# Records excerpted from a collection
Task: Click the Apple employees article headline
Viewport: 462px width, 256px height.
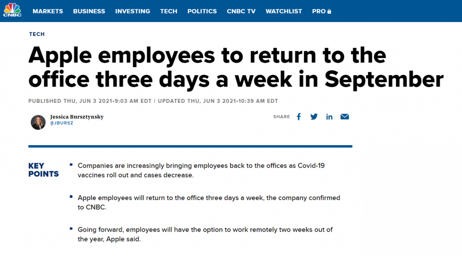Action: click(x=236, y=68)
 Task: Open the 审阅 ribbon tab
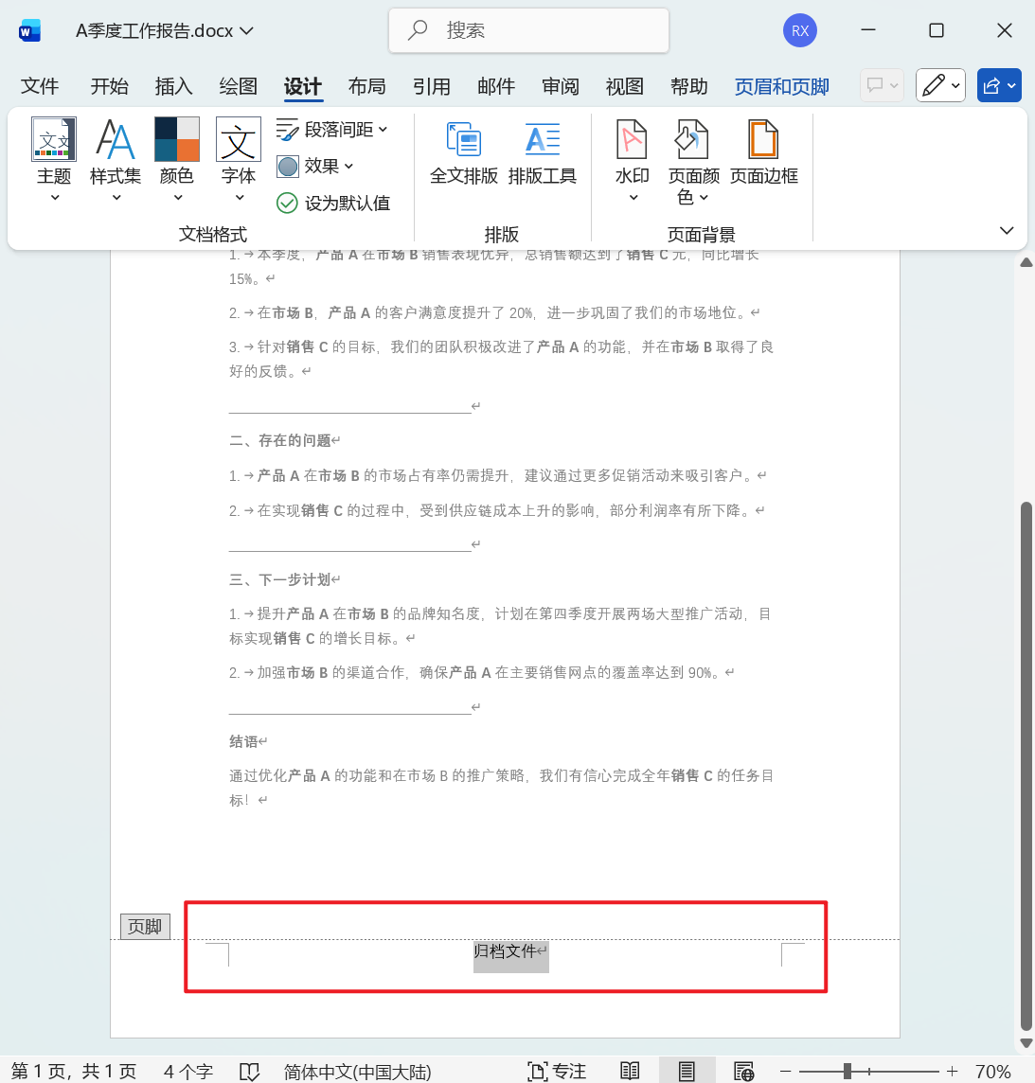point(561,86)
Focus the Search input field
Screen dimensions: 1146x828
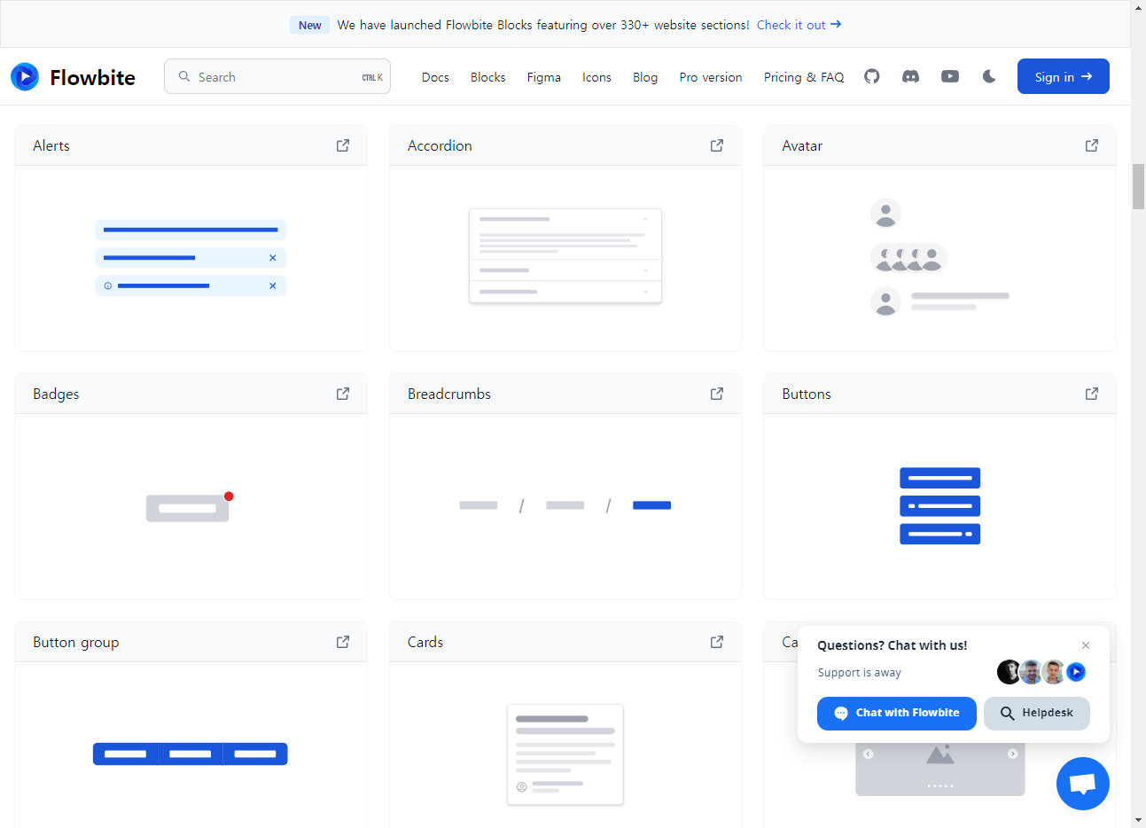[277, 77]
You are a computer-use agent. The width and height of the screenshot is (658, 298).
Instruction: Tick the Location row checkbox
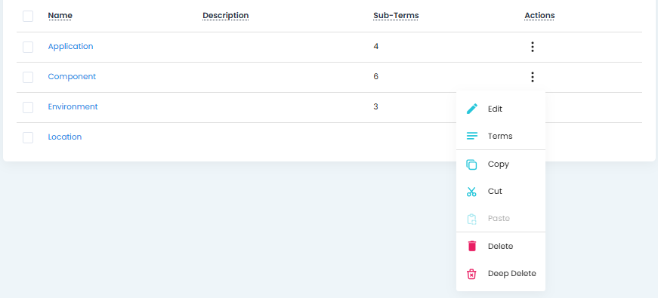[x=28, y=137]
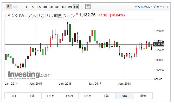Viewport: 174px width, 107px height.
Task: Choose the 15 minute interval
Action: 39,6
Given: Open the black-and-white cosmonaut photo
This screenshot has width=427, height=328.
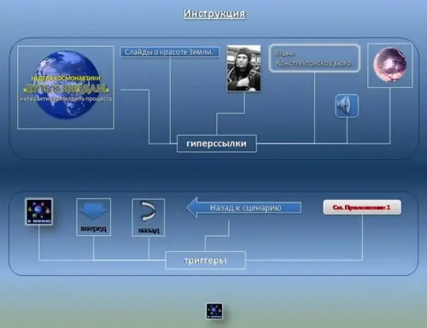Looking at the screenshot, I should pos(243,68).
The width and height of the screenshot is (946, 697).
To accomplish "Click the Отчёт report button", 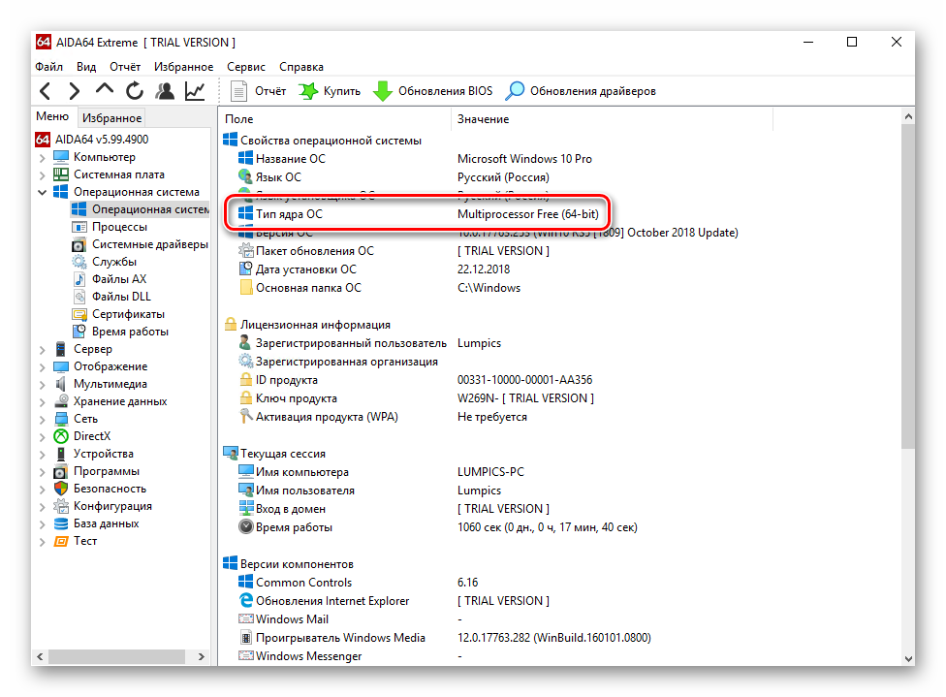I will [260, 91].
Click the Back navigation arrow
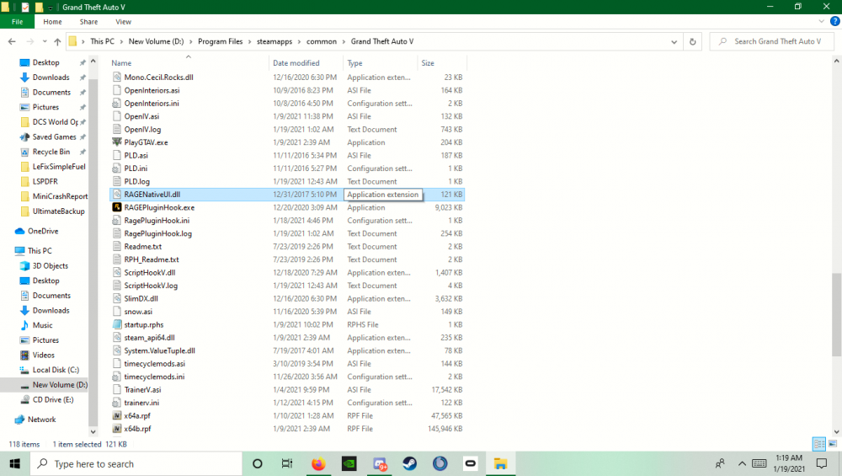Screen dimensions: 842x476 pyautogui.click(x=12, y=41)
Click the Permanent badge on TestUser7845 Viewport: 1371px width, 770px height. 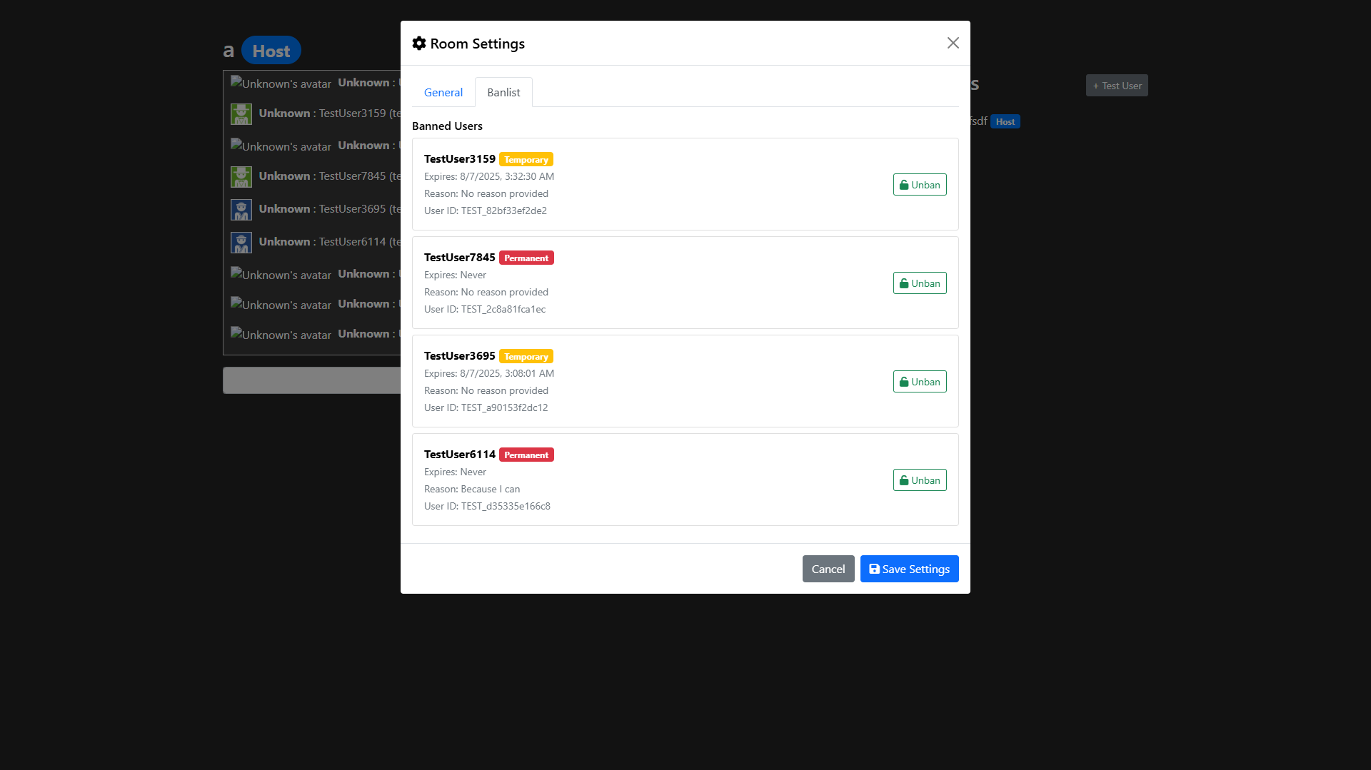(x=526, y=258)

# Work order
Reproduce the lines above starting at the one with "Task: Open the 审阅 ribbon tab" and ending at the one with "The width and height of the screenshot is (946, 697).", both included, exactly and with no pictures.

# Solution below
 Task: Open the 审阅 ribbon tab
point(561,86)
Focus the Search input field
Screen dimensions: 1146x828
[277, 77]
You are a computer-use agent. The width and height of the screenshot is (658, 298).
Instruction: Tick the Location row checkbox
[x=28, y=137]
Viewport: 174px width, 107px height.
Task: Choose the 15 minute interval
Action: 39,6
Given: Open the black-and-white cosmonaut photo
This screenshot has width=427, height=328.
Looking at the screenshot, I should pos(243,68).
The width and height of the screenshot is (946, 697).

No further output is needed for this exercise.